## Excerpted records

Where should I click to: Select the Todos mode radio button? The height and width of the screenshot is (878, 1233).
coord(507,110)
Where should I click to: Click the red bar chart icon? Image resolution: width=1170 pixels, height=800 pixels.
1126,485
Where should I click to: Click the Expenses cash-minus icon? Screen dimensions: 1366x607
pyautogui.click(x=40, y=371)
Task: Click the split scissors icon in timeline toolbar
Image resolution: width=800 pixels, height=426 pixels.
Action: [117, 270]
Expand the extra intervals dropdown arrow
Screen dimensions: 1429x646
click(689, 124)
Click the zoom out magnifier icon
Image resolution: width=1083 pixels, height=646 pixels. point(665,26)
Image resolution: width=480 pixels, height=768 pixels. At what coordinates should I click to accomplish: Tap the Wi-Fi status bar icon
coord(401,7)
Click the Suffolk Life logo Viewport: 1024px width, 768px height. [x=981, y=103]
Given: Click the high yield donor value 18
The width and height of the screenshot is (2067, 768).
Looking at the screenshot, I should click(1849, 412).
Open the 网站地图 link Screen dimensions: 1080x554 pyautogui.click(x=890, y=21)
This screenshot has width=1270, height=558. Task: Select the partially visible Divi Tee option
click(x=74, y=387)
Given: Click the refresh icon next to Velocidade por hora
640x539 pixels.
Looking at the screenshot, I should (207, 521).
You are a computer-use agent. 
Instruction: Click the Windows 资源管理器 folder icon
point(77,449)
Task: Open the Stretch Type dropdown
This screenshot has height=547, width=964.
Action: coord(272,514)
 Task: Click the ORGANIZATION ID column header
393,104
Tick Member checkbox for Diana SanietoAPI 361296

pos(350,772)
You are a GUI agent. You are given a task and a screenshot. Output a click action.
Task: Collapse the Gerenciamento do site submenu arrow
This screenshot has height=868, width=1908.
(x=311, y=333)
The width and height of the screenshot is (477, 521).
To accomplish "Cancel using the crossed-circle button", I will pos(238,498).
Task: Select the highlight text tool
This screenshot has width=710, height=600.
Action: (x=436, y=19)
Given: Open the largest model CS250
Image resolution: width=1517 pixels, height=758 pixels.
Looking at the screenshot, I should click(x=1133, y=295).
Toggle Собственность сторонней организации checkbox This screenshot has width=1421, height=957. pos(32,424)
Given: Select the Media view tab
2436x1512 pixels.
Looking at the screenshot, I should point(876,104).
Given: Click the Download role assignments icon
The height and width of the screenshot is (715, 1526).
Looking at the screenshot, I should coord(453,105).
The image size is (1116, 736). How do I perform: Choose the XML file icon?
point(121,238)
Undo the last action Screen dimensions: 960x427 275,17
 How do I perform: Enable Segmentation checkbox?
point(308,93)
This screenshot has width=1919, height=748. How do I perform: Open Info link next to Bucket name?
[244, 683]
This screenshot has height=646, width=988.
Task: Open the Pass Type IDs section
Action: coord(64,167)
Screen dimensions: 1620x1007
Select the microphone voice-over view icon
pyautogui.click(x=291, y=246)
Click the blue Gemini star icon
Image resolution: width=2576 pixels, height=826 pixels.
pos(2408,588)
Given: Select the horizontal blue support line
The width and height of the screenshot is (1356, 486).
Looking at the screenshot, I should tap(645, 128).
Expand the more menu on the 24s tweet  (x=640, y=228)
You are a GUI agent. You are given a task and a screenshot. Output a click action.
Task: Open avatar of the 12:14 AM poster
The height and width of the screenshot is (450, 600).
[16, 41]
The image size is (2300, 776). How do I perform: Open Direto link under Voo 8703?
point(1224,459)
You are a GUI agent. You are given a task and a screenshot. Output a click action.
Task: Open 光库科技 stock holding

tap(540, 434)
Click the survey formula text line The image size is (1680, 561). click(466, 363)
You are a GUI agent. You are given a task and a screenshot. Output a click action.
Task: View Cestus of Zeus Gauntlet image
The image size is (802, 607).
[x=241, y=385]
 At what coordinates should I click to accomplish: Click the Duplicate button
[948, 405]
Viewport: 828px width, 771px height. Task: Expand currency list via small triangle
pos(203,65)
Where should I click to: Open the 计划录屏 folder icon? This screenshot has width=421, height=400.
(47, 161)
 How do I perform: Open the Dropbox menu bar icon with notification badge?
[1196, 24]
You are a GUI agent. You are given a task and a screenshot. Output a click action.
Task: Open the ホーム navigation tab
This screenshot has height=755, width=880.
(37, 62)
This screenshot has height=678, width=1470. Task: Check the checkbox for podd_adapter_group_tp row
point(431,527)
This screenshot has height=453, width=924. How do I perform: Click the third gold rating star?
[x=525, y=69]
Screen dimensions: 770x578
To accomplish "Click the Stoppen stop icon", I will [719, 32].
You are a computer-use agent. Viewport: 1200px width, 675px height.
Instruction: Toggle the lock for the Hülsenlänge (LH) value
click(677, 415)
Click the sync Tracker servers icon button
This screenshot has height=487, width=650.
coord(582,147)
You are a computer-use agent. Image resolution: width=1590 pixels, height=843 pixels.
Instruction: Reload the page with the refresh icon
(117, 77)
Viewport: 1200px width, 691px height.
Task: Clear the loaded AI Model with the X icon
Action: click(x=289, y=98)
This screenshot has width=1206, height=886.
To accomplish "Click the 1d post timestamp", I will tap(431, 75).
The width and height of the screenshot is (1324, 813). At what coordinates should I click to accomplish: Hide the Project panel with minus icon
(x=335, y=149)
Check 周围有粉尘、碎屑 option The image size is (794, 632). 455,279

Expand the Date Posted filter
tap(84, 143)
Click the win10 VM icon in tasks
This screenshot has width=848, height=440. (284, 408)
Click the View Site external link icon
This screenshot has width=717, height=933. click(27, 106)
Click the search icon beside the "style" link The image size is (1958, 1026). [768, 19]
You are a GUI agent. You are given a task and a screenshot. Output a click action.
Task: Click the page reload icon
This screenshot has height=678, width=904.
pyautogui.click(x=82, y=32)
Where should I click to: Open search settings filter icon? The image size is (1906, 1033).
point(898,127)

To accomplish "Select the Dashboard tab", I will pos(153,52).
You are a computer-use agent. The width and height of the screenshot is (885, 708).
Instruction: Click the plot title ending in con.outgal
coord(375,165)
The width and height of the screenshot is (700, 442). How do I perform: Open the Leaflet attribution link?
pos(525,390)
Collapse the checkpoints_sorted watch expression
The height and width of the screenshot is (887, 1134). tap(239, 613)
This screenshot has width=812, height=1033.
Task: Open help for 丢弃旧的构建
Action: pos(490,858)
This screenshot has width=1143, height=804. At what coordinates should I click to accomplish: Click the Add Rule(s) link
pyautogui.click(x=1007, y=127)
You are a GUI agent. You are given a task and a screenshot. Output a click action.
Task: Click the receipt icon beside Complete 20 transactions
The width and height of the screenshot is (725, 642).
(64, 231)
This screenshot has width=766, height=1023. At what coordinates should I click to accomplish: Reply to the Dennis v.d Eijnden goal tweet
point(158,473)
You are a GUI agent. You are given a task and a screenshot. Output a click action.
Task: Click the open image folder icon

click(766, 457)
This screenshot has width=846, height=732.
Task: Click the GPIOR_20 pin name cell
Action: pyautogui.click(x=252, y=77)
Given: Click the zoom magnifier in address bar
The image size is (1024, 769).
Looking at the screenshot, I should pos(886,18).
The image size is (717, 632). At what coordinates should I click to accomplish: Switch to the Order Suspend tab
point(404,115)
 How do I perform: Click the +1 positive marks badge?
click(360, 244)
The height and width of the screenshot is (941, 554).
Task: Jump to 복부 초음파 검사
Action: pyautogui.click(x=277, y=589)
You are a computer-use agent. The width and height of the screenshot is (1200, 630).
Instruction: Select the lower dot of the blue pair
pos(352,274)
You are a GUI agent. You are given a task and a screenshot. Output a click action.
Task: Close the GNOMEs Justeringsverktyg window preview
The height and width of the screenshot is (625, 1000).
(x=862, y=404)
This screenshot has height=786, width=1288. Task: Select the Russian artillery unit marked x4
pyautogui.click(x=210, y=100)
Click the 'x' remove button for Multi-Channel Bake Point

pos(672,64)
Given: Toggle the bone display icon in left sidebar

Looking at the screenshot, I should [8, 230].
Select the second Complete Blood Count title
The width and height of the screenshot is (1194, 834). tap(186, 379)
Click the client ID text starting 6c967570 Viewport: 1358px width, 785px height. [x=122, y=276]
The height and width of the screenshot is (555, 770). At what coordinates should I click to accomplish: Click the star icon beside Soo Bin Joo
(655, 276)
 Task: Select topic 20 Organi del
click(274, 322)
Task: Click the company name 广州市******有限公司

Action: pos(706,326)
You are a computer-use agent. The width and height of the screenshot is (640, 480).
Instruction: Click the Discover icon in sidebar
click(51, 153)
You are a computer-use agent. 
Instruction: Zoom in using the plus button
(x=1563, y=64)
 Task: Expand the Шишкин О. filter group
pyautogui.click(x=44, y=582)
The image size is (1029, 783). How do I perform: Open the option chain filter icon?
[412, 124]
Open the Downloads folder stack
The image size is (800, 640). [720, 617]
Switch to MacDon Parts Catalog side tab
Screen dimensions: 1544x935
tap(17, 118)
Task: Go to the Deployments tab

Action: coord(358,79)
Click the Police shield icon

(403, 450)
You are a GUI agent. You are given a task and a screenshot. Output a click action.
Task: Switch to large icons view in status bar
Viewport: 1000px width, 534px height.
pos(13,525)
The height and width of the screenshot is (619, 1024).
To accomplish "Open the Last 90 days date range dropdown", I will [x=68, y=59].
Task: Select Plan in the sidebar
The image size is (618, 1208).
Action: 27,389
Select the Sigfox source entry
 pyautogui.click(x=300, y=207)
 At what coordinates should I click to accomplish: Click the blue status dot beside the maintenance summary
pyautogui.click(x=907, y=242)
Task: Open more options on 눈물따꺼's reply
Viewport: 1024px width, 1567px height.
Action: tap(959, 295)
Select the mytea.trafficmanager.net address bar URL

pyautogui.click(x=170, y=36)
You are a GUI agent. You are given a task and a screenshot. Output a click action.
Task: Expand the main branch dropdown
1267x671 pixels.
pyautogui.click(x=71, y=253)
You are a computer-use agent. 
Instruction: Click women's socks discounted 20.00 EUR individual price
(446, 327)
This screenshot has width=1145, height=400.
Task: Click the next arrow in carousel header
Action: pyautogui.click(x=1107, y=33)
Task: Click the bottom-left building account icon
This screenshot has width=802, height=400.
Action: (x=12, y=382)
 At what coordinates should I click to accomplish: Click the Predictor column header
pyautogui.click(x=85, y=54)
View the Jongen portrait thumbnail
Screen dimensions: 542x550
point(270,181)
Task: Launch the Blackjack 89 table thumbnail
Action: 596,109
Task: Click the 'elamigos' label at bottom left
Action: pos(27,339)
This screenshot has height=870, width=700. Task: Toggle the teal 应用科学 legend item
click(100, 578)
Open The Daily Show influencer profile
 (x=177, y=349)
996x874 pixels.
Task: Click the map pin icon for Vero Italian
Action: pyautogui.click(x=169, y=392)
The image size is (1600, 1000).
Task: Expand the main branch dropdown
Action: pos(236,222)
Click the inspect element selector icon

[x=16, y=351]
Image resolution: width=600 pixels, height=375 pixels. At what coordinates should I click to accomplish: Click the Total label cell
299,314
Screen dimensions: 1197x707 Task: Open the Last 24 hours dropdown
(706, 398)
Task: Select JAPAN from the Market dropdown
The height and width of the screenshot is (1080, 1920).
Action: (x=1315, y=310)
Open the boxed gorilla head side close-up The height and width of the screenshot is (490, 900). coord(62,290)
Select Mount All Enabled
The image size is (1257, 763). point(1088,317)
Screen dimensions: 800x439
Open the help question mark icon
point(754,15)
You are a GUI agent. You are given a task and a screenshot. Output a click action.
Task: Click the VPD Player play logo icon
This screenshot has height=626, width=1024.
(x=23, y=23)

## Activity
Which lines of the records above contain the word "logo"? Report each one.

## Task result
Click the Suffolk Life logo Viewport: 1024px width, 768px height. [x=981, y=103]
Task: Click the VPD Player play logo icon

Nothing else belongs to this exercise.